Tuesday, March 5, 2013

Ferraris, Lamborghinis and Swiss People, Oh My: The Return of the Auto Intern

I will begin this post with a heartfelt apology to you, dear Slovenian reader. Google analytics tells me that you comprise an increasing share of my readership and I haven't updated this blog in roughly five months. Well, fret no longer, because readers in Ljubljana and perhaps even some Western cities can go back to enjoying (read: screaming furiously at) my automotive commentary.

I could list the reasons for my lengthy absence, but research tells me that we live in a visual society and that none of you have the attention span to read something as prosaic as a list, so I've provided some visual representation of my activities.


Yep that was basically it. Either that or exams. Not entirely sure. Can't remember.

But now it's time to delve into the reason for this post: Geneva.

Geneva is a gorgeous Swiss city that sits nestled at the foot of the Alps. It is one of the world's most important financial centers and has gained some renown for manufacturing hideous watches. 
This will make women think that I have large, fully functioning genitalia! I just know it!


But each March, as Winter recedes back to the mountains and the flowers bloom, Geneva is home to a very special event: The Geneva Motor Show. How special you ask? Well, Porsche, Lamborghini, and Ferrari all chose this event to roll out new models. We also got to see the convertible Corvette Stingray, the new Golf, and some great new prototypes. So, all in all, important event.

Let's start with the Golf, as that's what most of you don't care about. It's a basically the exact same thing as the old Golf, but it offers a much wider variety of powertrain options that lead to better fuel economy. That's about it. Oh, and odds are good that it will only be available in Europe for the time being. That's good for you industrious lads in Slovenia, but bad for the majority of my readership, which is still American.
Check yourself VW.
The Lambo is much more interesting. It appears as though the design studio finally took Audi's memos to keep it safe, mildly interesting, and rather normal and fed it to the army of vampire bats that they secretly keep in the basement. This car would not look out of place with some Bond-esque torpedos. It would not surprise me if it released fireballs every time you open the doors. I would be stunned if it was powered by anything other than a dying star. Quite simply, it is an amazing throwback to the insane Lamborghinis of old.

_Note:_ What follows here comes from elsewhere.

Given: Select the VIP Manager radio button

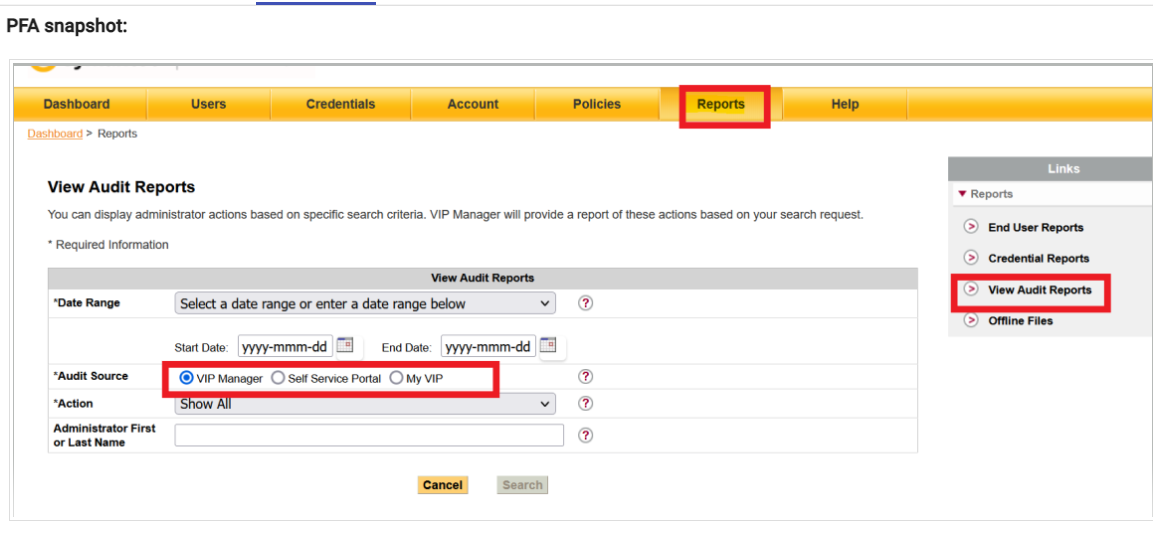Looking at the screenshot, I should (187, 378).
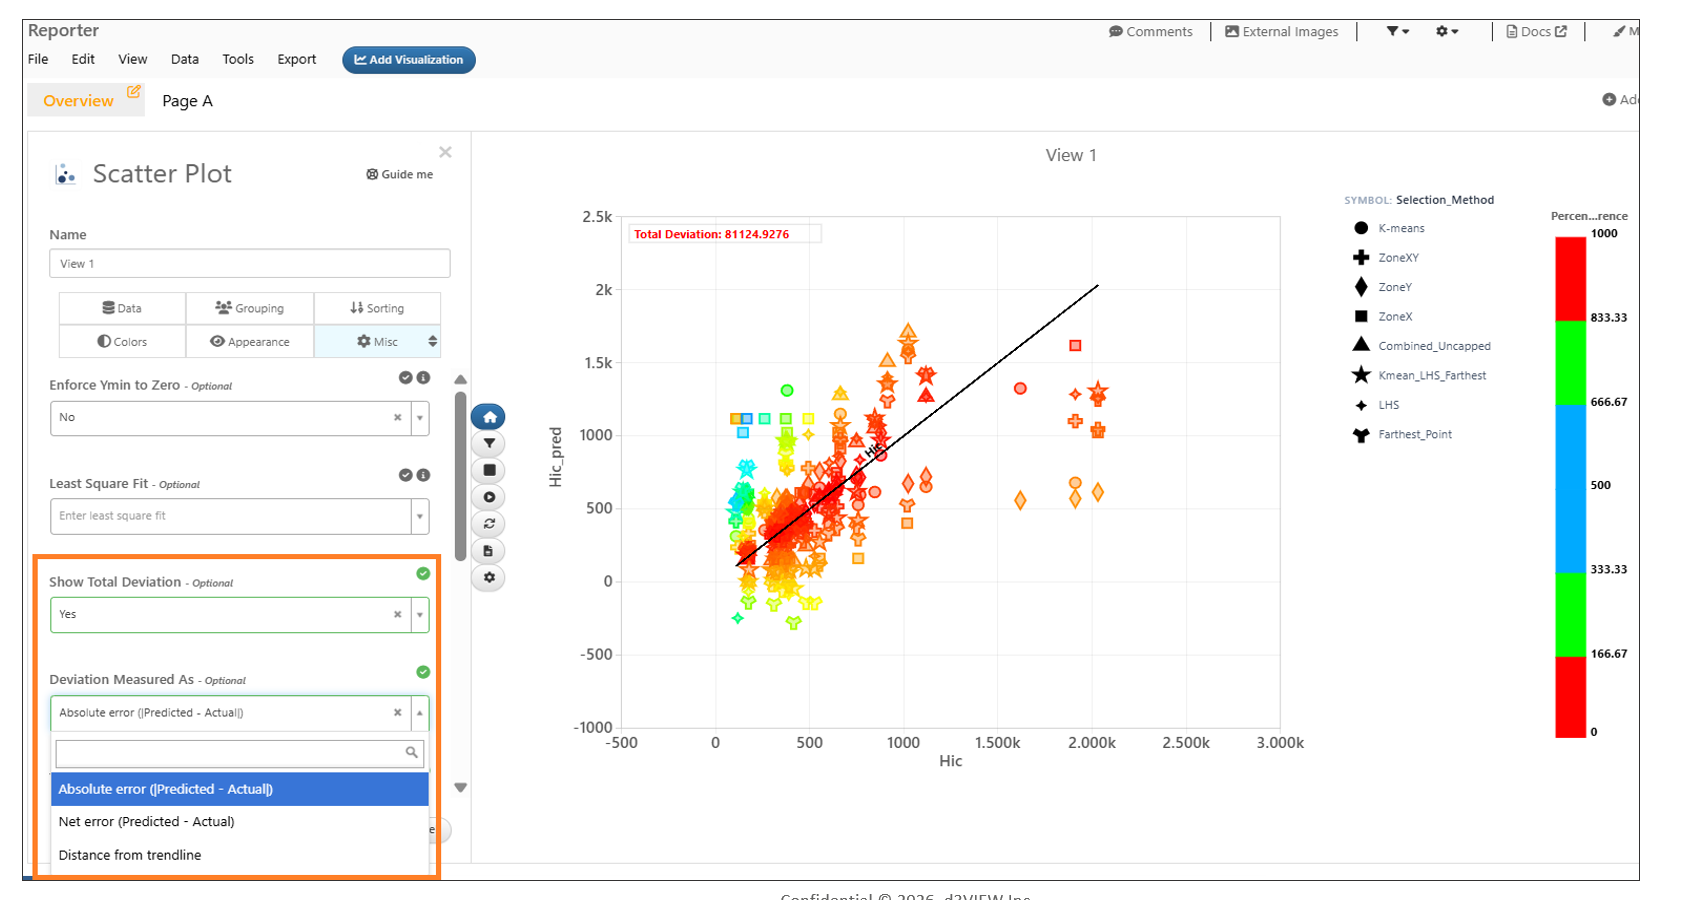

No caption is really necessary. 
Simply astonishing.

Now, this segways very nicely into the new Ferrari. Typically, the Italian supercar manufacturers are...a bit competitive. By that, I mean that Enzo Ferrari and Ferrucio Lamborghini's meetings over cocktails used to go something like this...


Sound business practice.

And by "something like this," I mean "exactly like this." So, it goes to reason that the latest Ferrari should be even more insane, even more rabid, even more completely unhinged than the latest Lambo right?

Eh, not exactly. Let's start with the name. Ferrari's new offering has been gracefully titled, La Ferrari. Yep. That's it. They had the entire developed world breathing down their necks, waiting with irrepressible excitement for the successor to the famous Enzo, and the gave us La Ferrari. The name of their company, with a "la" tacked on. For those of you who aren't fluent in Italian, Spanish, or any other language that loves to place the letter "L" in all of their articles, let me enlighten you as to the translation of this name. "La Ferrari" is translated to English as "The Ferrari."

Now, Ferrari has been very hit or miss with its naming conventions ever since it debuted the Scuderia (Team) in 2004.  Ferrari has produced some great names, such as the F12 Berlinetta, but this definitely falls under the "Why Even Bother" category. This was unveiled on the same day as a rival company produced a car called "Veneno." That brings to mind images of snakebites, adventure, poison, and death. "La Ferrari" calls to mind images of a slightly depressed, overweight man named Ricardo sitting in a cramped cubicle in the bowels of a Ferrari satellite facility who has been made to generate a name before he heads home to hang himself.

Good idea guys. Put Milton in charge of naming a multimillion dollar flagship model.
Don't get me wrong, the La Ferrari has some amazing technology under the hood. It's the first car to employ the HYKERS system, which pairs an electric motor with a gasoline motor to create a hybrid supercar. The electric motor not only allows for better fuel economy and increased range, but it also provides a stratospheric amount of torque off the line, which enable this car to go from 0-60 in well under 3 seconds. For those of you who don't grasp the significance of that number, know that it will basically peel the skin off of your face if you floor it from a standstill.




...to this.
Your face goes from this...

Remarkable stuff, no doubt. But the rest of it is a bit...lacking. It hits a top speed of 205 mph. That's 3 mph more than the current Ferrari 458, which costs significantly less. The design is relatively pleasant. Some aspects, such as the sloped roof, are a clear homage to departed Italian designer Sergio Pininfarina. Those aspects are incredible. But the rest just appears to be recycled from old Ferrari bits.

For a company that claims to be the vanguard of automotive brilliance, that's a bit annoying.